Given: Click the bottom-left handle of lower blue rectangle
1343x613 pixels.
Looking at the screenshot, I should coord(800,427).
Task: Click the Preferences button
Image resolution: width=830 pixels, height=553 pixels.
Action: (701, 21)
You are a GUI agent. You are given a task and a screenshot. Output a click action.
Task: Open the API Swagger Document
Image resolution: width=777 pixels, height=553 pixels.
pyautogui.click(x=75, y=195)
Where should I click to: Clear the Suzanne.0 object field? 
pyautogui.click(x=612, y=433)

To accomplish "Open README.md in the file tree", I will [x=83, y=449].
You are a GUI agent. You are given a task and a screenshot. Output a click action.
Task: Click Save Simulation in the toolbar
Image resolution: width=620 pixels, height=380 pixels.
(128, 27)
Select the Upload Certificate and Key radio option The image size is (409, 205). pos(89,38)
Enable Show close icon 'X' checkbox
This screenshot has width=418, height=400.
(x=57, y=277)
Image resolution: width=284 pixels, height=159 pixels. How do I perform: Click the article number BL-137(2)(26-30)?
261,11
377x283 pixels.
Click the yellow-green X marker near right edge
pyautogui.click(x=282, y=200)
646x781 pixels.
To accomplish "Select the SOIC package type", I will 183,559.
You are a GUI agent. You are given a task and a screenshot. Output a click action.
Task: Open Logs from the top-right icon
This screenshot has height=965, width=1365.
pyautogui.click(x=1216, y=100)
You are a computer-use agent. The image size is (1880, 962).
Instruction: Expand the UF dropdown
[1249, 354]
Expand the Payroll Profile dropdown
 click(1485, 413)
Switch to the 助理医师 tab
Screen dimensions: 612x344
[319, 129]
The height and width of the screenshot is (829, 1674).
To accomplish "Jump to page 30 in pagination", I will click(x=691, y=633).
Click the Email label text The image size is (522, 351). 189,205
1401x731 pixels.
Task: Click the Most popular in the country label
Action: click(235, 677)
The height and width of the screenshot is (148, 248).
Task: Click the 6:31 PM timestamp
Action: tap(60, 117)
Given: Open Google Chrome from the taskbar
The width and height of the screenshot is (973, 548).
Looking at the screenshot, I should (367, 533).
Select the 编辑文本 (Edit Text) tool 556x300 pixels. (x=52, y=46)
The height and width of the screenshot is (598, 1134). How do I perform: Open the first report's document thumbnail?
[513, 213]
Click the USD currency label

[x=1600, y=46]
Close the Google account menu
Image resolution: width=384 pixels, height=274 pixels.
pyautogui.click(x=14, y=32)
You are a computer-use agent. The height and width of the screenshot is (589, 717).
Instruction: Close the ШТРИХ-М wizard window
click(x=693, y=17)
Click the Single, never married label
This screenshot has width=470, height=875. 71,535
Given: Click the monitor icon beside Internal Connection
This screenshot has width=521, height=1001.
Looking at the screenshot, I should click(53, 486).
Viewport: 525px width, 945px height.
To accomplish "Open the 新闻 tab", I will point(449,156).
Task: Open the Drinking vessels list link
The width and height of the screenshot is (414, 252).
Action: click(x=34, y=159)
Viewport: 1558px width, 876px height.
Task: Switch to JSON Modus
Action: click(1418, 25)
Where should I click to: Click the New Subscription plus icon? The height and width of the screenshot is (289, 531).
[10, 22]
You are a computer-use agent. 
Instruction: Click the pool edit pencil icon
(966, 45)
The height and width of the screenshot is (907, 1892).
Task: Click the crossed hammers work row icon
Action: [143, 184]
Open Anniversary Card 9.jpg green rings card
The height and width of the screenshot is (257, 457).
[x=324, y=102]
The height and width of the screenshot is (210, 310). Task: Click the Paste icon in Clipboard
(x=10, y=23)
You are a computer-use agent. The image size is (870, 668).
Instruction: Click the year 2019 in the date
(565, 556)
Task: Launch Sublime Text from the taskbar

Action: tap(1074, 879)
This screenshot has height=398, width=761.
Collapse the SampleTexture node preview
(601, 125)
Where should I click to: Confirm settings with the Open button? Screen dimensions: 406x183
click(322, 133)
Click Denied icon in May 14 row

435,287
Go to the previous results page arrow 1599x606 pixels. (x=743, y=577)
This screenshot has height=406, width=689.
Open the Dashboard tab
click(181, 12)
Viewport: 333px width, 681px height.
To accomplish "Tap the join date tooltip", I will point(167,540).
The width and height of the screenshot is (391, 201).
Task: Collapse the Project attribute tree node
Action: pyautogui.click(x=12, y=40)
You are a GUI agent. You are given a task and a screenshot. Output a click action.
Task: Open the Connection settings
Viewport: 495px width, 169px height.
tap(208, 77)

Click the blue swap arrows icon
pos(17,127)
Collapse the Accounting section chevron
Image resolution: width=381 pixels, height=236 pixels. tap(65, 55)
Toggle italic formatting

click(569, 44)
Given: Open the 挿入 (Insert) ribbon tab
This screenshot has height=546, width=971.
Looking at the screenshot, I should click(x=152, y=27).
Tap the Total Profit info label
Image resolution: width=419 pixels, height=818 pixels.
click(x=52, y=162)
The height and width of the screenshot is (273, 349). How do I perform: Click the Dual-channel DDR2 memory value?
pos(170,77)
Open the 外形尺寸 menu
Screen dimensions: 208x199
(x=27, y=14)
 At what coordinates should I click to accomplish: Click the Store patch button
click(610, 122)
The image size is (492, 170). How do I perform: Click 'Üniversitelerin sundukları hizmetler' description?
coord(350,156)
:::::
Please rename "GUI agent" to "screen agent" everywhere in the lines above and give all of them again with nothing else changed.

Given: Click the bottom-left handle of lower blue rectangle
1343x613 pixels.
Looking at the screenshot, I should coord(800,427).
Task: Click the Preferences button
Image resolution: width=830 pixels, height=553 pixels.
Action: (701, 21)
You are a screen agent. You are given a task and a screenshot. Output a click action.
Task: Open the API Swagger Document
Image resolution: width=777 pixels, height=553 pixels.
pyautogui.click(x=75, y=195)
Where should I click to: Clear the Suzanne.0 object field? 
pyautogui.click(x=612, y=433)

To accomplish "Open README.md in the file tree", I will [x=83, y=449].
You are a screen agent. You are given a task and a screenshot. Output a click action.
Task: Click Save Simulation in the toolbar
Image resolution: width=620 pixels, height=380 pixels.
(128, 27)
Select the Upload Certificate and Key radio option The image size is (409, 205). pos(89,38)
Enable Show close icon 'X' checkbox
This screenshot has width=418, height=400.
(x=57, y=277)
Image resolution: width=284 pixels, height=159 pixels. How do I perform: Click the article number BL-137(2)(26-30)?
261,11
377x283 pixels.
Click the yellow-green X marker near right edge
pyautogui.click(x=282, y=200)
646x781 pixels.
To accomplish "Select the SOIC package type", I will 183,559.
You are a screen agent. You are given a task and a screenshot. Output a click action.
Task: Open Logs from the top-right icon
This screenshot has height=965, width=1365.
pyautogui.click(x=1216, y=100)
You are a computer-use agent. The image size is (1880, 962).
Instruction: Expand the UF dropdown
[1249, 354]
Expand the Payroll Profile dropdown
 click(1485, 413)
Switch to the 助理医师 tab
Screen dimensions: 612x344
[319, 129]
The height and width of the screenshot is (829, 1674).
To accomplish "Jump to page 30 in pagination", I will click(x=691, y=633).
Click the Email label text The image size is (522, 351). 189,205
1401x731 pixels.
Task: Click the Most popular in the country label
Action: click(235, 677)
The height and width of the screenshot is (148, 248).
Task: Click the 6:31 PM timestamp
Action: tap(60, 117)
Given: Open Google Chrome from the taskbar
The width and height of the screenshot is (973, 548).
Looking at the screenshot, I should (367, 533).
Select the 编辑文本 (Edit Text) tool 556x300 pixels. (x=52, y=46)
The height and width of the screenshot is (598, 1134). How do I perform: Open the first report's document thumbnail?
[513, 213]
Click the USD currency label

[x=1600, y=46]
Close the Google account menu
Image resolution: width=384 pixels, height=274 pixels.
pyautogui.click(x=14, y=32)
You are a computer-use agent. The height and width of the screenshot is (589, 717).
Instruction: Close the ШТРИХ-М wizard window
click(x=693, y=17)
Click the Single, never married label
This screenshot has width=470, height=875. 71,535
Given: Click the monitor icon beside Internal Connection
This screenshot has width=521, height=1001.
Looking at the screenshot, I should click(53, 486).
Viewport: 525px width, 945px height.
To accomplish "Open the 新闻 tab", I will point(449,156).
Task: Open the Drinking vessels list link
The width and height of the screenshot is (414, 252).
Action: click(x=34, y=159)
Viewport: 1558px width, 876px height.
Task: Switch to JSON Modus
Action: click(1418, 25)
Where should I click to: Click the New Subscription plus icon? The height and width of the screenshot is (289, 531).
[10, 22]
You are a computer-use agent. 
Instruction: Click the pool edit pencil icon
(966, 45)
The height and width of the screenshot is (907, 1892).
Task: Click the crossed hammers work row icon
Action: [143, 184]
Open Anniversary Card 9.jpg green rings card
The height and width of the screenshot is (257, 457).
[x=324, y=102]
The height and width of the screenshot is (210, 310). Task: Click the Paste icon in Clipboard
(x=10, y=23)
You are a computer-use agent. The image size is (870, 668).
Instruction: Click the year 2019 in the date
(565, 556)
Task: Launch Sublime Text from the taskbar

Action: tap(1074, 879)
This screenshot has height=398, width=761.
Collapse the SampleTexture node preview
(601, 125)
Where should I click to: Confirm settings with the Open button? Screen dimensions: 406x183
click(322, 133)
Click Denied icon in May 14 row

435,287
Go to the previous results page arrow 1599x606 pixels. (x=743, y=577)
This screenshot has height=406, width=689.
Open the Dashboard tab
click(181, 12)
Viewport: 333px width, 681px height.
To accomplish "Tap the join date tooltip", I will point(167,540).
The width and height of the screenshot is (391, 201).
Task: Collapse the Project attribute tree node
Action: pyautogui.click(x=12, y=40)
You are a screen agent. You are given a task and a screenshot. Output a click action.
Task: Open the Connection settings
Viewport: 495px width, 169px height.
tap(208, 77)

Click the blue swap arrows icon
pos(17,127)
Collapse the Accounting section chevron
Image resolution: width=381 pixels, height=236 pixels. tap(65, 55)
Toggle italic formatting

click(569, 44)
Given: Open the 挿入 (Insert) ribbon tab
This screenshot has height=546, width=971.
Looking at the screenshot, I should click(x=152, y=27).
Tap the Total Profit info label
Image resolution: width=419 pixels, height=818 pixels.
click(x=52, y=162)
The height and width of the screenshot is (273, 349). How do I perform: Click the Dual-channel DDR2 memory value?
pos(170,77)
Open the 外形尺寸 menu
Screen dimensions: 208x199
(x=27, y=14)
 At what coordinates should I click to accomplish: Click the Store patch button
click(610, 122)
The image size is (492, 170). How do I perform: Click 'Üniversitelerin sundukları hizmetler' description?
coord(350,156)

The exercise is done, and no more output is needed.